The getting started guide it's almost everything you need in order to make it work. A very useful guide is the one written by Tomassetti at The ANTLR mega tutorial.
Polynomial model
In order to properly parse and evaluate a polynomial, we have to represent it first in a convenient way. I want to be able to represent polynomial with multiple variables. I went for a simple tree like data structure with different type of nodes:
- AddNode
- PowerNode
- ProductNode
- SubtractNode
- VariableNode
This is how we will represent in memory a simple polynomial:
Each node has an eval method that accepts a Dictionary<char,double>
, one value for each variable in the polynomial. Let's see the INode interface and the AddNode class
In a similar way I defined the other node types. It's easy but cumbersome to use the nodes type to manually build the polynomial x^2+5x+1
from the example
var p = new AddNode(AddNode(PowerNode(new VariableNode(x),new ConstNode(2)),ProductNode(new ConstNode(5),new VariableNode(x))),new ConstNode(1));
Luckily for us we will not be doing anything like that because we will use ANTLR to build for us the polynomial representation from the string x^2+5x+1
. Now let's look at the grammar definition
grammar Polynomial;
expr : OP expr CP #parenExp
| <assoc=right> expr POWER expr #power
| expr PROD? expr #prod
| expr (PLUS|MINUS) expr #plusminus
| VAR #var
| NUM #const;
CP : ')';
OP : '(';
PLUS : '+';
MINUS : '-';
PROD : '*';
POWER : '^';
NUM : [0-9.]+;
VAR : [a-z];
WS : ' ' -> skip;
I'm absolutely no expert for what concerns ANTLR, parser and grammars so please take all that follows with a grain of salt. The structure of the file is something like [Id] : [matching rule];
, the lines with UPPERCASE identifiers are the tokens, ANTLR will read the text and recognize all the tokens and then use them to build the tree. Eg:
Text | Tokens |
---|---|
x^2 | VAR POWER NUM |
x+1 | VAR PLUS NUM |
(x-2) | OP VAR MINUS CP |
The lines with lowercase identifiers are the parser rules, we have one rule expr
with several cases. The #[text]
at the end of each line is an alias for that case and it will be useful while implementing the visitor since for each label ANTLR will generate a specific Visit method, such as VisitVar
and VisitConst
.
Starting from the bottom:
- const : this rule will recognize a number such as
1
or2
or1.5
- var : this rule will recognize a variable such as
x
,y
orz
- plusminus : this rule is slightly more complex since it is recursive,
expr
could be any of the other cases, listed below or above. It is going to matchexpr PLUS expr
such asx+y
orx+1
expr MINUS expr
such asx-5
- prod : this rule will recognize
xy
orx*y
or5x
- power: this rule has
<assoc=right>
at the beginning, what's the difference with the other rules? That modifier is required because ANTLR is left associative by default, ie it builds the tree consideringx+y+z = (x+y)+z
. Exponentiation however is right associative, iex^y^z= x^(y^z)
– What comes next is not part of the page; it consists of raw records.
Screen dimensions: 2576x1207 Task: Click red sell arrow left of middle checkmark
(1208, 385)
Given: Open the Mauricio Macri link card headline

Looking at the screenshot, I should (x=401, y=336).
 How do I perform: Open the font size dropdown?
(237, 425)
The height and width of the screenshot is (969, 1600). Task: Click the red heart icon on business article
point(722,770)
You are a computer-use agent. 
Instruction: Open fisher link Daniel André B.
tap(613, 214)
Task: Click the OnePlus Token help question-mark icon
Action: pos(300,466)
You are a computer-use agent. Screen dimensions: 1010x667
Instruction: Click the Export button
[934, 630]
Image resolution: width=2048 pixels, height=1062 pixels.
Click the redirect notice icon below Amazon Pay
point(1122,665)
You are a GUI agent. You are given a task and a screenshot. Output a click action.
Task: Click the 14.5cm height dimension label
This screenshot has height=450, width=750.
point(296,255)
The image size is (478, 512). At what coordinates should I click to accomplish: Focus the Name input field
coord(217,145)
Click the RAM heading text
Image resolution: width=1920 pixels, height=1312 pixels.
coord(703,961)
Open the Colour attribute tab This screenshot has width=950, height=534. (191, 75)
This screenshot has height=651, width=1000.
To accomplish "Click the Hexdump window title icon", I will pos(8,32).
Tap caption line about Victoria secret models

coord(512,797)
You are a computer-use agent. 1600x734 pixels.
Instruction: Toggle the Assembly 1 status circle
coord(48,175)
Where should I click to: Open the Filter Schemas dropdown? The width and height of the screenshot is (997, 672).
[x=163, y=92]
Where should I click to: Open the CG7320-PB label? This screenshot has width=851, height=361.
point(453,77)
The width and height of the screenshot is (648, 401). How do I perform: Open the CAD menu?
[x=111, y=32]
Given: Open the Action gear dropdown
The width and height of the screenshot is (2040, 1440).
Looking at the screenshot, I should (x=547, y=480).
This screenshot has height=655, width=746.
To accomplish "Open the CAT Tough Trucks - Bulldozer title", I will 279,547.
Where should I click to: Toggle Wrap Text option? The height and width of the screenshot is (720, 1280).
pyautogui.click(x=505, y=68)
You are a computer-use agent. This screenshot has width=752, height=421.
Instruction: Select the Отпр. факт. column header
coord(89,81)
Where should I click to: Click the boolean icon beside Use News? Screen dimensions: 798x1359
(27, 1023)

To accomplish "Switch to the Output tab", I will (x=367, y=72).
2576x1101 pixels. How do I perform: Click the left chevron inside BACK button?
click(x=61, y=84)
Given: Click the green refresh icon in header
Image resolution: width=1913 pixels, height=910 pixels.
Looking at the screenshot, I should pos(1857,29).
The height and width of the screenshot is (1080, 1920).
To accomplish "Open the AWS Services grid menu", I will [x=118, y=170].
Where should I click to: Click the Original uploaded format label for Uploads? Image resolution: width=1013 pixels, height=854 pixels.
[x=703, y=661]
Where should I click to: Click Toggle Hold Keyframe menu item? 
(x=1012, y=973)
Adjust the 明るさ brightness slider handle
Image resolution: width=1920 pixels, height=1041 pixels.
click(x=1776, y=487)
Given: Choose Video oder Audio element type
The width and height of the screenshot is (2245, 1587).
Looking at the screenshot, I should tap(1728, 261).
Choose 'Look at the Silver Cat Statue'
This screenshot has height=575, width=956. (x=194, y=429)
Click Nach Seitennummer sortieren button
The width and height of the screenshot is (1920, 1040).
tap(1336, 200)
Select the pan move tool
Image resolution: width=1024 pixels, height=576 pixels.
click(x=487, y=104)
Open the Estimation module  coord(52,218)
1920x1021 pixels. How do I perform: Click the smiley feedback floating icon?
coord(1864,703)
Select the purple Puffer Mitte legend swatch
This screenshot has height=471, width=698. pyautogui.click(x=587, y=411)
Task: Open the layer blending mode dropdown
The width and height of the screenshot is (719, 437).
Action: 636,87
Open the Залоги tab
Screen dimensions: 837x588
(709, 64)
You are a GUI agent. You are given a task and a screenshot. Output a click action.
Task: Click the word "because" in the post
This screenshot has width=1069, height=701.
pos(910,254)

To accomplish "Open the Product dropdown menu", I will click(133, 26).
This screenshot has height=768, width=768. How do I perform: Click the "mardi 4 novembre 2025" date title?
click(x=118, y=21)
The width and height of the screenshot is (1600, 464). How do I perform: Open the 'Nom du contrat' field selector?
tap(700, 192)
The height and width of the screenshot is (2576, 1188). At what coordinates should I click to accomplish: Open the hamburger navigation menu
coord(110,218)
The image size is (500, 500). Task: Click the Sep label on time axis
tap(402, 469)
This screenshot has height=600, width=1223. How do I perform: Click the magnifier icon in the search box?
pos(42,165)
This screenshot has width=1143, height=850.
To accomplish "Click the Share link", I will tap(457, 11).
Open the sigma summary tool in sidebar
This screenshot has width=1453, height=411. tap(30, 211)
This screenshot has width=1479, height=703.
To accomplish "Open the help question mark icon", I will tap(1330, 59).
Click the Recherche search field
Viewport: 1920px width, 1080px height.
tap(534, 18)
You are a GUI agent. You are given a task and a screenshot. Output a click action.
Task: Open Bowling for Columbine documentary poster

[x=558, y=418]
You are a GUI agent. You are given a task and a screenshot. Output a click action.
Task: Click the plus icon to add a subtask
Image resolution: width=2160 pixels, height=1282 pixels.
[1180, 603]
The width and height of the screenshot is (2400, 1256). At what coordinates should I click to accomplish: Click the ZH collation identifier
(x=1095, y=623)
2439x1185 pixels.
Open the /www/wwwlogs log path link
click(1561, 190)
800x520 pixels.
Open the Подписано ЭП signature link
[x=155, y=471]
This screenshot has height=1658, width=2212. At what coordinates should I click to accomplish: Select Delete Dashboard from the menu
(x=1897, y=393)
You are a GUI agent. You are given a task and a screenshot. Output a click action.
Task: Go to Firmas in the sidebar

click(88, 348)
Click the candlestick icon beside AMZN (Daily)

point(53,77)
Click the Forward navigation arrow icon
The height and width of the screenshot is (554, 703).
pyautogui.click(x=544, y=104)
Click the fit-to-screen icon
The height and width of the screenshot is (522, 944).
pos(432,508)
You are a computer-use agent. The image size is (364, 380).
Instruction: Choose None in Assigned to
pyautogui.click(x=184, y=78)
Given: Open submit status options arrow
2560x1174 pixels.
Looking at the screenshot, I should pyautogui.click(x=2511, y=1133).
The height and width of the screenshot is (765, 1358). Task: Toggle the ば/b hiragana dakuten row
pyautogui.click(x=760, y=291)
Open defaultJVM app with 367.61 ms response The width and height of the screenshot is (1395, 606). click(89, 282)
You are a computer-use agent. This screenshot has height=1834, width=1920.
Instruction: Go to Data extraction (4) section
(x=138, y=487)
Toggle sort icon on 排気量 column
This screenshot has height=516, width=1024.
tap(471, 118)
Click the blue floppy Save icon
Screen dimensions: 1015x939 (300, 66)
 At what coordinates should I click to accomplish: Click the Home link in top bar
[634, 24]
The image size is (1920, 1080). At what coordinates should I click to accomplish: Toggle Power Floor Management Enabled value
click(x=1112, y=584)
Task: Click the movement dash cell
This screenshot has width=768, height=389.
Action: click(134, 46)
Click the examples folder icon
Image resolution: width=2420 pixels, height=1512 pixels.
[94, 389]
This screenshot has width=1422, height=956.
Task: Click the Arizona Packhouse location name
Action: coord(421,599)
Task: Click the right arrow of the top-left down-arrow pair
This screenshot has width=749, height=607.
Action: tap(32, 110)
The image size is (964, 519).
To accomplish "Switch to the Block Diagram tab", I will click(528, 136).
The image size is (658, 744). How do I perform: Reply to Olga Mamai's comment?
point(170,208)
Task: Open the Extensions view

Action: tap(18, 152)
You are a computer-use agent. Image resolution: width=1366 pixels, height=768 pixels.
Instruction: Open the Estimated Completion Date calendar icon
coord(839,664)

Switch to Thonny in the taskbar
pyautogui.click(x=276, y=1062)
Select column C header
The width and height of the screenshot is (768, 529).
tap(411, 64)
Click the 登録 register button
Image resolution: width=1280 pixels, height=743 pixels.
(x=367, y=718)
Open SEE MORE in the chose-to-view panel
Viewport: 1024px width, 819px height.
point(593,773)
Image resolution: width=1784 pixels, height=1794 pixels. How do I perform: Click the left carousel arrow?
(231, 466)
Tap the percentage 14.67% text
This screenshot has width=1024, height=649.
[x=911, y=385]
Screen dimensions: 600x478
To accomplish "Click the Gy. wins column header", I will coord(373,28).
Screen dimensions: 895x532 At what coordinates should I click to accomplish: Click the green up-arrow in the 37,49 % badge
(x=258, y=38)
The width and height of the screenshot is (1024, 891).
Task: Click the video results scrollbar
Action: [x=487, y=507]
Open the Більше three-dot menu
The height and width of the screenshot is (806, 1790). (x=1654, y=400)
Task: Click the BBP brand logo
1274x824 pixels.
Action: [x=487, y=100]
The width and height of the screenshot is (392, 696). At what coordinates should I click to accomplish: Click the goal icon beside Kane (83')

, so we need to tell ANTLR that. The rule will recognizex^y^z
orx^5
. - parentExp: this rule will recognize
(x)
,(x+1)
and such.
Of course all the recursive rules, for each instance of expr
can contains any of the other cases or combination of them. Referring to the repo, running the gen.bat
will create all the required files to run ANTLR and a base visitor class since I used the -visitor
flag. Thanks to the labels, the base visitor class has a method for each different expr case and for each one we need to build the correct node. The implementation is very simple:
There are several tests to show that the implementation is correct and to show what is possible using the grammar and the evaluator. In the end we can also parse something like (x+1)^(y-2)
, nice uh? All of this is possible thanks to ANTLR! Give it a try and let me know what you think! How can we expand the evaluator?